When the Mongols destroyed, in the 13th-14th centuries, the Alanian kingdom in the Northern Caucasus, the Ossetes migrated towards and over the Caucasus mountains, forming in part of Dvaletia their community called Tualläg. The Dvals were pushed southward and, as a result, the process of their assimilation into the Georgians and Ossetes accelerated and was completed by the early 18th century. The term Dvaleti(a), retaining only a geographic meaning, then narrowed to refer solely to the area around the Kudaro valley in the west (modern-day Java district in South Ossetia).

Language and origin

Dvals language origin is disputed. There are two main theories.
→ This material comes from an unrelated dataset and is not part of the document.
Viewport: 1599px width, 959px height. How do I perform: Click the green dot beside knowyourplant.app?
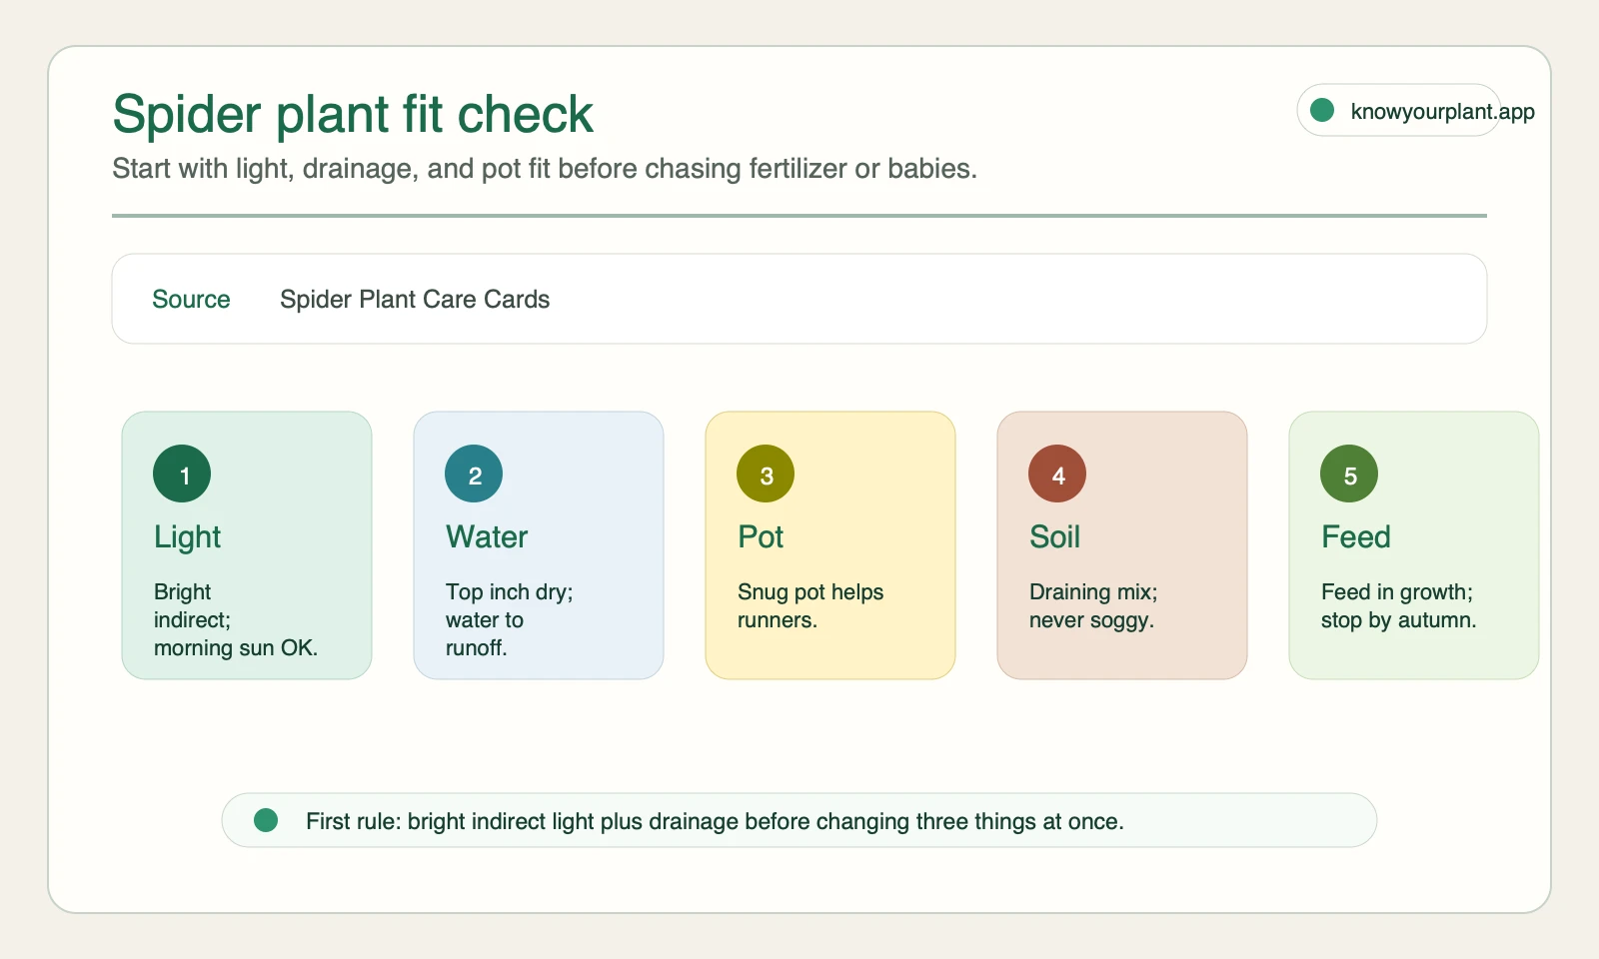coord(1322,110)
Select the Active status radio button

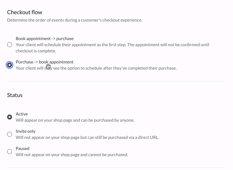(x=10, y=117)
Generally, the dispute over the language of the Dvals is practically synonymous with the dispute over their ethnic origin. On both sides there are accusations of a lack of objectivity and the politicization of linguistics. The two versions are that they either spoke a Nakh language (like the modern Vainakh languages, Batsbi, and the language of the Malkh and Hers and possibly others) or spoke a language akin to Ossetic, a Scythian language.
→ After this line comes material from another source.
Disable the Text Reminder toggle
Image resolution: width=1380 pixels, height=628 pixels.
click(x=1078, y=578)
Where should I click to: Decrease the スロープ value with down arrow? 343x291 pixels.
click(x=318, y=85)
Whether or not the Dvals spoke a language classified as Nakh or as Scythian, there is, however, a common agreement, that they were not equivalent to Ossetians (who now, with Georgians, live on their former territory), as the people commonly accepted as the ancestors of the Ossetians, the Scythian-speaking Alans, are always referred to as a separate people from the Dvals by modern and contemporary historians.

Nakh version

According to a number of historians and linguists, the Dvals probably spoke a Nakh language [5][6][7][8][9] Gamrekeli (a Georgian historian) provides the typical version of the Nakh theory, stating that the Dvals had a language clearly distinct from that of the Ossetes (who eventually migrated onto their land) and akin (but not equivalent to) to the Vainakh languages.[1]

Backing the theory that the Dvals were Nakh includes numerous sources.
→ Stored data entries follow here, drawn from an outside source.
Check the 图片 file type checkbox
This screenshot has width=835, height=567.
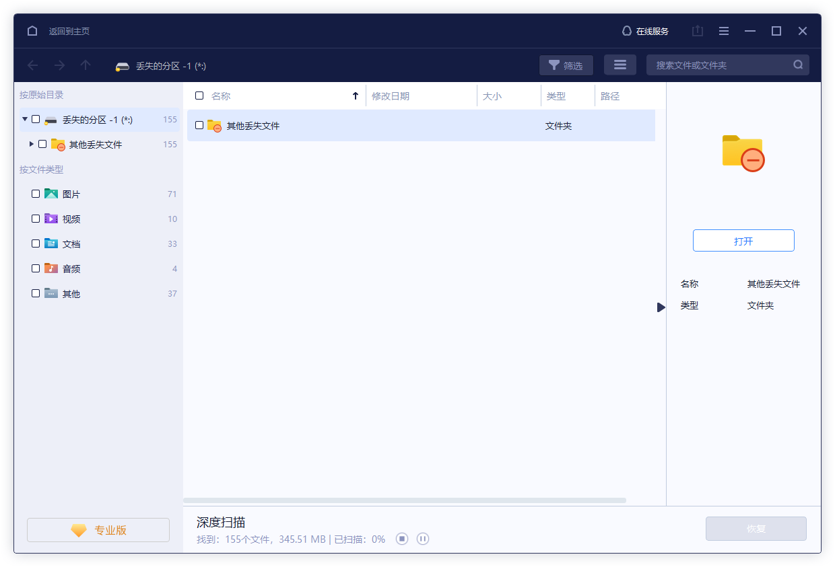(x=36, y=193)
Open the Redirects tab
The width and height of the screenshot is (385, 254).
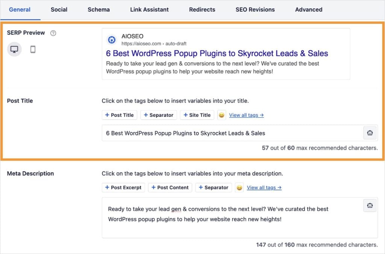click(x=202, y=9)
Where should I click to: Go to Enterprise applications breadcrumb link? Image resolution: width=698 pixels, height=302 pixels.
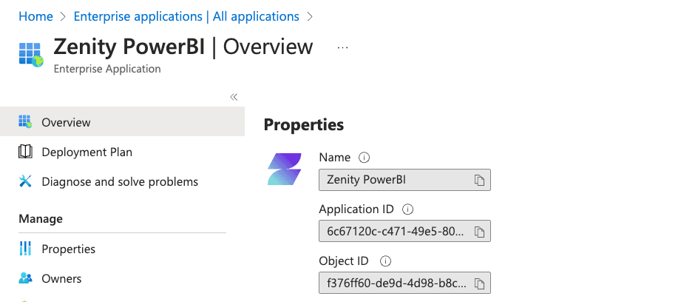pos(186,16)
  • The people directly to their West (the Malkh; in the northern part of their territory in Southern North Ossetia-"Alania"; not the South Caucasian part where the Svans bordered them) are already more or less confirmed to be Nakh in origin.
  • There is evidence produced by the German Caucasologist, Heinz Fähnrich, of extensive Nakh-Svan contact (thus, in order to have extensive contact with the Svans, enough for the strong Nakh influence detected by Fähnrich in Svan, a Nakh people must have lived close to them; however, without the Dvals or at least a people who lived on their territory before them being Nakh, this could not have happened, as the Malkh, the closest people, lived across one of the most difficult parts of the Caucasus, and to this day the modern inhabitants of Malkhia and the Svans have little if any contact with each other) before the advent of Iranian-speaking invaders.[10] The Georgian historian Melikishvilli argued, using the similarity of the tribe to the old Vainakh clan Dvali, that the Dvals were akin to the Vainakh (i.e. a Nakh people) but distinct and that a remnant of them became absorbed by the Vainakh proper (as was confirmed happened with actually confirmed Nakh peoples, such as the Malkh after they declined).[1]
  • Kuznetsov notes the presence of Nakh placenames in South and North Ossetia: including Tsei, Leah and Leah-hee (Liakhvi).[1]
  • Almost all historians agree that the Dvals were not Alans. If they were really Scythians, it would be unlikely that they would have diverged so sharply in such a small area (especially considering that in the Caucasus, many peoples that are no longer ethnically identical and had been separate for a long period already were still considered the same).

Ossetian version

Another theory is that the Dvals were Ossetian speaking people.[2][4][11] According to this, they were among first Ossetes to settle to southern Caucasus.[2][4][12] Evidence for the Ossetian theory also draws from various elements:

  • In 1957 example of text thought by some to be Dval found in Dvaleti.[4][13] It was text written on Syrian-nestorian writing system.[13]
Original text, provided by Turchanikov:[13]
hcawj acgar ama[r]di a jnn mishnq jtkajin ish kwtwn ljkchh khnkn dan aljka ja ctj (m) mhhh at r k jz azj
Translation to english
Modern Ossetic form:[13]
Xwycwy agcar amardi a jyn mysinag y tyxa jyn yz kotton ...
Translation to english
  • Much of former Dvaleti is now populated by Ossetes (i.e., although Dvals were clearly not Alans, similarity could have aided the assimilation of the remainder of the conquered Dvals)
  • Modern day Ossetes living in the old territory of the Dvals (who some believe to be partially descended from the Dvals), called Tuals in the north and Urs-Tuals in the south, speak the Tual dialect of the Ossetic language.[2][4][11][12][14]

Accomplishments

The most prominent Dvals were, perhaps, the 11th-13th calligraphers – John, Michael, Stephen, and George – who worked at various Georgian Orthodox monasteries abroad, chiefly in Jerusalem and at the Mount Athos, and created several fine examples of old Georgian manuscripts, e.g. The Months and The Vitae of St Basil (John the Dval, circa 1055), and the so-called Labechini Gospels (George the Dval, 13th century). Another famous Dval calligrapher was Vola Tliag (Ossetic: Vola Tliag meaning "Vola from Tli"[15]) who worked over Kapelle of Nuzal.[15]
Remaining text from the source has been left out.